DiscordChatExporter/docs/recurring-scrape-merge-readiness.md
Boden 927d5e9607 docs(scrape): add merge readiness index and doc cross-links
Single reviewer/operator page for the recurring scrape feature with
validation commands; link from root and .docs indexes.
2026-05-29 14:14:44 -05:00

1.8 KiB

Recurring scrape — merge readiness

Fork branch feat/recurring-cli-scrape adds append-only, Docker-based incremental exports with optional monthly cron.
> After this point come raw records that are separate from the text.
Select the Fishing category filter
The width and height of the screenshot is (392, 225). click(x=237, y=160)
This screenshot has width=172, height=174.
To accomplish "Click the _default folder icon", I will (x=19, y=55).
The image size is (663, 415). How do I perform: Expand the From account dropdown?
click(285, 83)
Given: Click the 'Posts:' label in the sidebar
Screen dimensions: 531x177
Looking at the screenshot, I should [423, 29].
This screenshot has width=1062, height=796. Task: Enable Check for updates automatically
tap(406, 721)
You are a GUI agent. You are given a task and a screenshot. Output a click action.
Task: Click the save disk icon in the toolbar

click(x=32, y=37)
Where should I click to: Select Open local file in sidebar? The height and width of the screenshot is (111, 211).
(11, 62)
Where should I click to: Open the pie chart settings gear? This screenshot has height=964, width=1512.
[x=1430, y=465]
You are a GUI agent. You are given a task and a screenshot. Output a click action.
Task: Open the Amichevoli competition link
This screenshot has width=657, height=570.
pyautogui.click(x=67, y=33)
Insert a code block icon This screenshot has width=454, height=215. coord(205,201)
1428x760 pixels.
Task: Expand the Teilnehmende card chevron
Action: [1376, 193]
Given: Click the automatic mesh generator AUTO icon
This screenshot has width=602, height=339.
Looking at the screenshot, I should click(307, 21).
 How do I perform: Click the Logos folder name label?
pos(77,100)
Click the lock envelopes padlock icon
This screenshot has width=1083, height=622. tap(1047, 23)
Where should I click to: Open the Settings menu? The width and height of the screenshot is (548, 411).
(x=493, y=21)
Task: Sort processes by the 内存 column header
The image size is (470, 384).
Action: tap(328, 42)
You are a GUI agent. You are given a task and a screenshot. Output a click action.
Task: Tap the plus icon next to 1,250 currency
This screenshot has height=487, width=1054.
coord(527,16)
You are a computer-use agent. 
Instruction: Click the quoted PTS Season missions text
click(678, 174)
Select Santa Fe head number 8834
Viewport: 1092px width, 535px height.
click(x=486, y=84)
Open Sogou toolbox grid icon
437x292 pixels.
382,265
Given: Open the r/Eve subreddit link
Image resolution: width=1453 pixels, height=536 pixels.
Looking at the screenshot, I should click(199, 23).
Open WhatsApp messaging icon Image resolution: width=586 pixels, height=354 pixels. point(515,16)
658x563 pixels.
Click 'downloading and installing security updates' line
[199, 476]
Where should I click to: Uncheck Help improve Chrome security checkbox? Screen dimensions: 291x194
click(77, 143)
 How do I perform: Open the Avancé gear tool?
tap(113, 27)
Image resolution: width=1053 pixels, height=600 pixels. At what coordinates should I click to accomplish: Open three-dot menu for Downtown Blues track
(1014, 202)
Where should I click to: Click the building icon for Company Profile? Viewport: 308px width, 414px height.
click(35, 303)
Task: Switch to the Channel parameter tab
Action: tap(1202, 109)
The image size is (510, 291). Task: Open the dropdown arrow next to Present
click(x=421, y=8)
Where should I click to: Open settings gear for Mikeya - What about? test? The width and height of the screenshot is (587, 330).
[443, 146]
Intended for personal archive trees under a configurable archive_root (for example ~/Documents/*).

What ships

  • Config: config/scrape-targets.json — per-server output_dir, optional channel_ids, enabled flags
  • Core: scripts/run-discord-scrape.sh — incremental --after, merge-by-id, fail-closed path safety
  • Host: scripts/run-discord-scrape-host.sh, scripts/run-documents-scrape.sh, scripts/bootstrap-recurring-scrape.sh
  • Auth: scrape.env, scripts/setup-scrape-auth.sh, scripts/sync-token-from-gui.sh
  • Cron: scripts/setup-cron.sh (--interval monthly default)
  • Integrity: scripts/audit-archive-json.sh, scripts/salvage-truncated-export.sh, scripts/prove-incremental-append.sh
  • CI: .github/workflows/main.yml job recurring-scrape-smoke runs ./scripts/run-all-smokes.sh

Validate before merge

./scripts/run-all-smokes.sh
./scripts/run-all-smokes.sh --include-container   # optional; needs Docker/Podman

Operator quick path

cp scrape.env.example scrape.env   # or ./scripts/sync-token-from-gui.sh --force
./scripts/bootstrap-recurring-scrape.sh
./scripts/run-documents-scrape.sh
./scripts/setup-cron.sh --dry-run

Detail: .docs/Recurring-Scrape-Setup.md · operator checklist · troubleshooting

CI note (fork PRs)

Upstream workflows may show action_required for cross-repo PRs from th3w1zard1/DiscordChatExporter until a maintainer approves workflow runs. Local run-all-smokes.sh is the authoritative offline gate.